My marriage in crisis service naturally attracts a lot of successful high-powered business people.
Here is an observation I find interesting that so many business people also point out to me as they go through my program.
They say shaking their heads “I know this, I practice these philosophies in my company why have I not been applying this thinking to my marriage”?
All the skills those people have used to become successful in their business they seem to have forgotten in their married life.
Let’s look at a few.
Every business person knows that they must understand the needs of their customer to attract the customer and keep the customer engaged to come back for more.
In fact, these business people can put a huge amount of money into market research learning the perspectives and drivers of their customers.
These people are driven by the concept of “contribution” they know they have to provide massive value to many.
They want to understand what motivates them to take action?
They want to know what is their customer is interested in?
How the customer feels when they buy the product, what emotions are present and why?
They are trying to put themselves in their customer’s shoes to understand their interests and motivations?
No business person is thinking the way they think is how their customer should think.
No business person thinks when the customer thinks differently then the customer is wrong.
That concept in business is irrational.
They know the more they understand and accept and show care to their customer the greater the chance they will motivate them to buy and this creates more profit.
If you think about it isn’t this some of what it takes to make a great marriage?
Isn’t it important to assume you don’t understand the needs and motivations and drivers of your partner and make it an important mission to discover what they are?

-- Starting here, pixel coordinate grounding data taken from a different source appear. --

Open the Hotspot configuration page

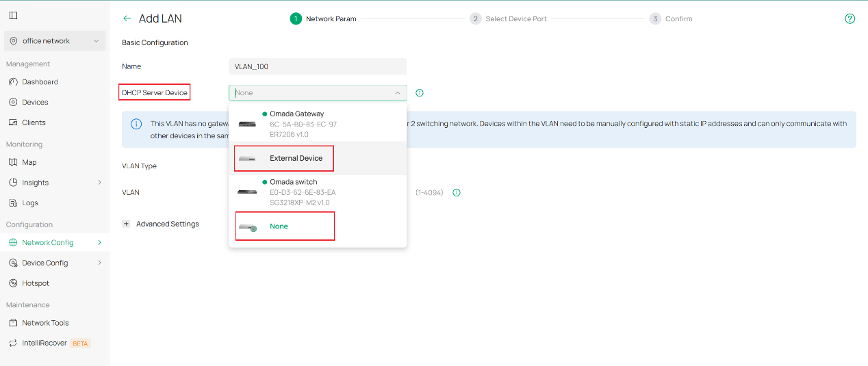coord(36,283)
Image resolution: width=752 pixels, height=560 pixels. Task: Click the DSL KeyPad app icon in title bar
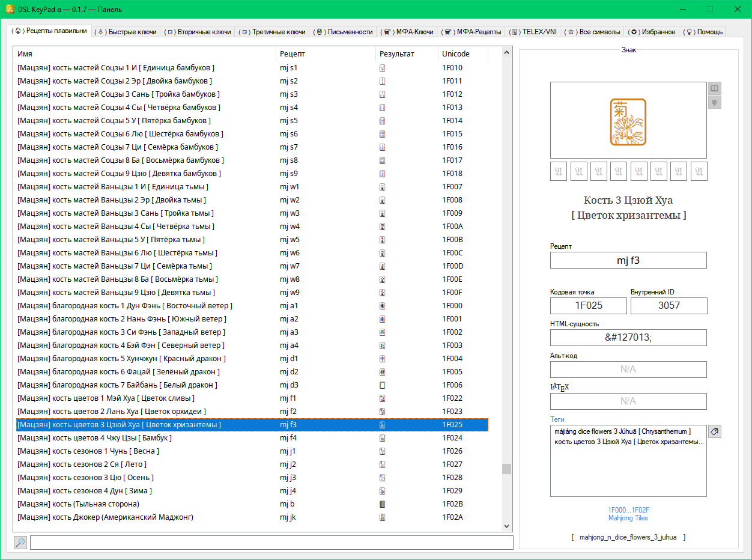pos(10,9)
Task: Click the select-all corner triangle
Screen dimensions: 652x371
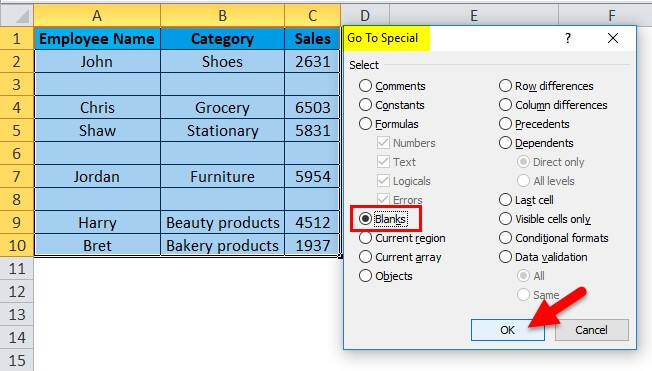Action: point(17,16)
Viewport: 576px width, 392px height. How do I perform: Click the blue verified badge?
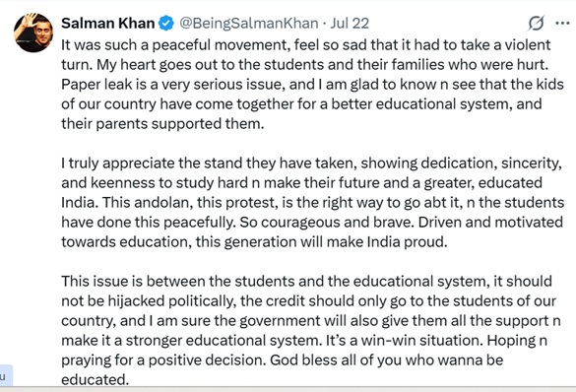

Isn’t it important to be able to put yourself in your partners’ shoes and understand their emotional experiences so you can support them and positively influence them?
You see with a relationship being far more important to most people than anything, why are more business people who know this not seeing this critical thinking is missing from their approach to their own relationship.
Much of the problem comes from…
- Not knowing where to go to understand this critical information about their partners thinking.
- Expectations for their partner to be and act a certain way and when they don’t resentments stack.
Interestingly they don’t set any expectations for their customers. Plus they are not resentful when the customer doesn’t buy.
If their customer doesn’t buy from them who are they upset with?
The customer for not buying from them, or their product or marketing for not being of enough value.
Adding value to your customer in the way they need and they will come back for more, an intimate partner is the same.
Business people know how it works, but they change the rules for success at home.
The rules they use at home they would never adopt with their customers.
When one partner consistently adds care and value to their partner in the way they need it, natural reciprocity is likely to take place.
This is the energy that every couple must be focused on creating.
If you don’t know how then this is where your market research starts.